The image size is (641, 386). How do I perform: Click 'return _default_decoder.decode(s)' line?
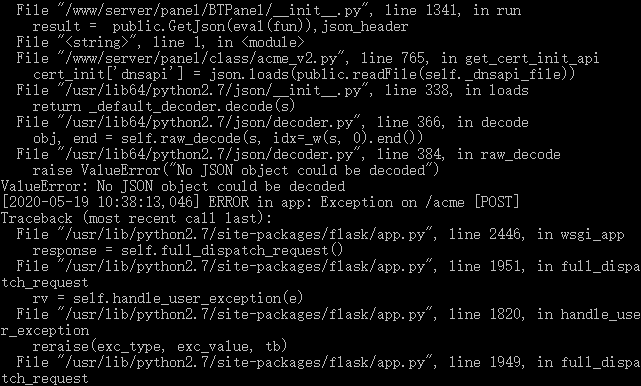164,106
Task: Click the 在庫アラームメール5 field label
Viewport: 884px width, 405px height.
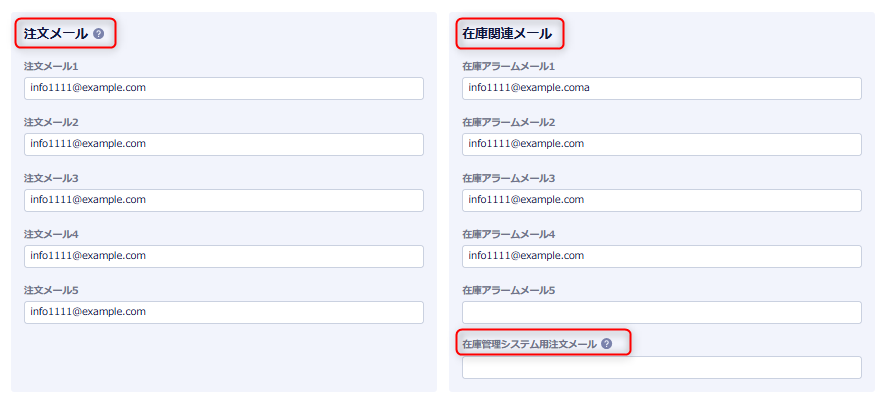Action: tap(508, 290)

================================

GOAL = Turn the text of the rows above into a JSON list of strings, one string per line, with blank lines omitted. Leave the pictures out.

FULL ANSWER =
[
  "The image size is (641, 386). How do I perform: Click 'return _default_decoder.decode(s)' line?",
  "164,106",
  "Task: Click the 在庫アラームメール5 field label",
  "Viewport: 884px width, 405px height.",
  "Action: tap(508, 290)"
]